WRITTEN INSTRUCTION
Copy the listing below line for line, with no changes.

>> Begin DATA PROVIDED

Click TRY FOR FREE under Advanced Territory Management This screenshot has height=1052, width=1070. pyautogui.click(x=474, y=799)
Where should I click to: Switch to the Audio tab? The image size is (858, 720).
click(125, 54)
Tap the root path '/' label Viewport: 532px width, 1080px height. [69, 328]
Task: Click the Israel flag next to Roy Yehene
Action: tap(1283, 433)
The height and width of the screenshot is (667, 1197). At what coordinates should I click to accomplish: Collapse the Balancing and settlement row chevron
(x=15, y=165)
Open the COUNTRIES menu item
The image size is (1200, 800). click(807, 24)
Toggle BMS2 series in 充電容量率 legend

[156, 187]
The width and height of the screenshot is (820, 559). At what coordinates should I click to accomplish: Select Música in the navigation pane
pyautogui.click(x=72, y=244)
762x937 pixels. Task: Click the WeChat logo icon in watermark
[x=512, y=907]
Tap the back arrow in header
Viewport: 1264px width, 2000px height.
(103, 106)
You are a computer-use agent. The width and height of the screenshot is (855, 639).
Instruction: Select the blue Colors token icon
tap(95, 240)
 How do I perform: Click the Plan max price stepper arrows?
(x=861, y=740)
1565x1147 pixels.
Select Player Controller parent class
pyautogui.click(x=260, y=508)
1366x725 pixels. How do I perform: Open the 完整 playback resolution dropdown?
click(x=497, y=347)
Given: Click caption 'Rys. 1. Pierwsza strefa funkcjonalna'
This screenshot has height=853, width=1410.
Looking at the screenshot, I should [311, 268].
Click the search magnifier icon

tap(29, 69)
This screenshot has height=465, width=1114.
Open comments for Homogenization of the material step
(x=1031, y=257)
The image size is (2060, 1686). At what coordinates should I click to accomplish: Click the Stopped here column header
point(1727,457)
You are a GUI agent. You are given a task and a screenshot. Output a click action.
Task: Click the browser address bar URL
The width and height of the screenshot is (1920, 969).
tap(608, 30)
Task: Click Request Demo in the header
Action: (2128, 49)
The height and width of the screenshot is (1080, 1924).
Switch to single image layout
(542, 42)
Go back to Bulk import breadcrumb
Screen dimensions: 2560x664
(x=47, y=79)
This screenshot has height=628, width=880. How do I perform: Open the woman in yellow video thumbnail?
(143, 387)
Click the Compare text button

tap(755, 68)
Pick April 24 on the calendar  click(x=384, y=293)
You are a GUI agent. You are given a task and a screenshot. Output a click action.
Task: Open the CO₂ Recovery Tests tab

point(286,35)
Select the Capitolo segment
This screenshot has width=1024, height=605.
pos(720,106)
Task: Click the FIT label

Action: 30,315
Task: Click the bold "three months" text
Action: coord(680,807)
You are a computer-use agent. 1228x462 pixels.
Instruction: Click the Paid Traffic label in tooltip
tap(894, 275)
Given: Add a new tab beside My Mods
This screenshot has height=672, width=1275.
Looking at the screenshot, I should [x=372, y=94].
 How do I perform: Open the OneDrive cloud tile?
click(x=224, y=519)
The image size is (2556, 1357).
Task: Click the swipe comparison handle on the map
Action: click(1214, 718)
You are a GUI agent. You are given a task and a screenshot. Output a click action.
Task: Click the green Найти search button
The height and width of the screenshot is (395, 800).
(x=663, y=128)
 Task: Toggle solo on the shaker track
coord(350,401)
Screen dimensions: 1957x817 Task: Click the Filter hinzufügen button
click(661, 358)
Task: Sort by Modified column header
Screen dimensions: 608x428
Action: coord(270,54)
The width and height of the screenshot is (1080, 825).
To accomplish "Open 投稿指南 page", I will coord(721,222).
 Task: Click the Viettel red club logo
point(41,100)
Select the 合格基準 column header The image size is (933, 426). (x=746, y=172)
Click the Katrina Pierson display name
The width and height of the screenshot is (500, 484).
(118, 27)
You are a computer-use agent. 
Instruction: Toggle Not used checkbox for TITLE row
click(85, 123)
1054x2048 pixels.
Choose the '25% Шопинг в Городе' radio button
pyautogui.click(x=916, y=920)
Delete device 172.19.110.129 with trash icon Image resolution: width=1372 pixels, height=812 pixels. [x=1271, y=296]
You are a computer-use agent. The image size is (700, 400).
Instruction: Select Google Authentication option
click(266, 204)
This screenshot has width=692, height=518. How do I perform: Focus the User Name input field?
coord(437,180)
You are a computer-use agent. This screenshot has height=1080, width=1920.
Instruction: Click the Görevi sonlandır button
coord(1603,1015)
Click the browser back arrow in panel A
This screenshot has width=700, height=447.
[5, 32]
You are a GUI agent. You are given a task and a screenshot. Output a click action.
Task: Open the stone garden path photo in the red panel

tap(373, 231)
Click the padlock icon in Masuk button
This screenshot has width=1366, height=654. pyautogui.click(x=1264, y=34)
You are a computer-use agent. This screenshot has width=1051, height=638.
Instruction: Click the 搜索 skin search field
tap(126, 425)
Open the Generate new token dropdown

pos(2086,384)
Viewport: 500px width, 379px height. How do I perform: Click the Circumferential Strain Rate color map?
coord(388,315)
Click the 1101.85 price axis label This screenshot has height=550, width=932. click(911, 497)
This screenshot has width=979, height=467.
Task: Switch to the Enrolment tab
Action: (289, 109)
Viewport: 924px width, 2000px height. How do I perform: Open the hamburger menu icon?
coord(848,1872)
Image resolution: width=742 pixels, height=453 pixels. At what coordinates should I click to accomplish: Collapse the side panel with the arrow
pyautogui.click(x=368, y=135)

>> End DATA PROVIDED

WRITTEN SOLUTION
Click TRY FOR FREE under Advanced Territory Management This screenshot has height=1052, width=1070. pyautogui.click(x=474, y=799)
Where should I click to: Switch to the Audio tab? The image size is (858, 720).
click(125, 54)
Tap the root path '/' label Viewport: 532px width, 1080px height. [69, 328]
Task: Click the Israel flag next to Roy Yehene
Action: tap(1283, 433)
The height and width of the screenshot is (667, 1197). At what coordinates should I click to accomplish: Collapse the Balancing and settlement row chevron
(x=15, y=165)
Open the COUNTRIES menu item
The image size is (1200, 800). click(807, 24)
Toggle BMS2 series in 充電容量率 legend

[156, 187]
The width and height of the screenshot is (820, 559). At what coordinates should I click to accomplish: Select Música in the navigation pane
pyautogui.click(x=72, y=244)
762x937 pixels. Task: Click the WeChat logo icon in watermark
[x=512, y=907]
Tap the back arrow in header
Viewport: 1264px width, 2000px height.
(103, 106)
You are a computer-use agent. The width and height of the screenshot is (855, 639).
Instruction: Select the blue Colors token icon
tap(95, 240)
 How do I perform: Click the Plan max price stepper arrows?
(x=861, y=740)
1565x1147 pixels.
Select Player Controller parent class
pyautogui.click(x=260, y=508)
1366x725 pixels. How do I perform: Open the 完整 playback resolution dropdown?
click(x=497, y=347)
Given: Click caption 'Rys. 1. Pierwsza strefa funkcjonalna'
This screenshot has height=853, width=1410.
Looking at the screenshot, I should [311, 268].
Click the search magnifier icon

tap(29, 69)
This screenshot has height=465, width=1114.
Open comments for Homogenization of the material step
(x=1031, y=257)
The image size is (2060, 1686). At what coordinates should I click to accomplish: Click the Stopped here column header
point(1727,457)
You are a GUI agent. You are given a task and a screenshot. Output a click action.
Task: Click the browser address bar URL
The width and height of the screenshot is (1920, 969).
tap(608, 30)
Task: Click Request Demo in the header
Action: (2128, 49)
The height and width of the screenshot is (1080, 1924).
Switch to single image layout
(542, 42)
Go back to Bulk import breadcrumb
Screen dimensions: 2560x664
(x=47, y=79)
This screenshot has height=628, width=880. How do I perform: Open the woman in yellow video thumbnail?
(143, 387)
Click the Compare text button

tap(755, 68)
Pick April 24 on the calendar  click(x=384, y=293)
You are a GUI agent. You are given a task and a screenshot. Output a click action.
Task: Open the CO₂ Recovery Tests tab

point(286,35)
Select the Capitolo segment
This screenshot has width=1024, height=605.
pos(720,106)
Task: Click the FIT label

Action: 30,315
Task: Click the bold "three months" text
Action: coord(680,807)
You are a computer-use agent. 1228x462 pixels.
Instruction: Click the Paid Traffic label in tooltip
tap(894, 275)
Given: Add a new tab beside My Mods
This screenshot has height=672, width=1275.
Looking at the screenshot, I should [x=372, y=94].
 How do I perform: Open the OneDrive cloud tile?
click(x=224, y=519)
The image size is (2556, 1357).
Task: Click the swipe comparison handle on the map
Action: click(1214, 718)
You are a GUI agent. You are given a task and a screenshot. Output a click action.
Task: Click the green Найти search button
The height and width of the screenshot is (395, 800).
(x=663, y=128)
 Task: Toggle solo on the shaker track
coord(350,401)
Screen dimensions: 1957x817 Task: Click the Filter hinzufügen button
click(661, 358)
Task: Sort by Modified column header
Screen dimensions: 608x428
Action: coord(270,54)
The width and height of the screenshot is (1080, 825).
To accomplish "Open 投稿指南 page", I will coord(721,222).
 Task: Click the Viettel red club logo
point(41,100)
Select the 合格基準 column header The image size is (933, 426). (x=746, y=172)
Click the Katrina Pierson display name
The width and height of the screenshot is (500, 484).
(118, 27)
You are a computer-use agent. 
Instruction: Toggle Not used checkbox for TITLE row
click(85, 123)
1054x2048 pixels.
Choose the '25% Шопинг в Городе' radio button
pyautogui.click(x=916, y=920)
Delete device 172.19.110.129 with trash icon Image resolution: width=1372 pixels, height=812 pixels. [x=1271, y=296]
You are a computer-use agent. The image size is (700, 400).
Instruction: Select Google Authentication option
click(266, 204)
This screenshot has width=692, height=518. How do I perform: Focus the User Name input field?
coord(437,180)
You are a computer-use agent. This screenshot has height=1080, width=1920.
Instruction: Click the Görevi sonlandır button
coord(1603,1015)
Click the browser back arrow in panel A
This screenshot has width=700, height=447.
[5, 32]
You are a GUI agent. You are given a task and a screenshot. Output a click action.
Task: Open the stone garden path photo in the red panel

tap(373, 231)
Click the padlock icon in Masuk button
This screenshot has width=1366, height=654. pyautogui.click(x=1264, y=34)
You are a computer-use agent. This screenshot has width=1051, height=638.
Instruction: Click the 搜索 skin search field
tap(126, 425)
Open the Generate new token dropdown

pos(2086,384)
Viewport: 500px width, 379px height. How do I perform: Click the Circumferential Strain Rate color map?
coord(388,315)
Click the 1101.85 price axis label This screenshot has height=550, width=932. click(911, 497)
This screenshot has width=979, height=467.
Task: Switch to the Enrolment tab
Action: (289, 109)
Viewport: 924px width, 2000px height. How do I perform: Open the hamburger menu icon?
coord(848,1872)
Image resolution: width=742 pixels, height=453 pixels. At what coordinates should I click to accomplish: Collapse the side panel with the arrow
pyautogui.click(x=368, y=135)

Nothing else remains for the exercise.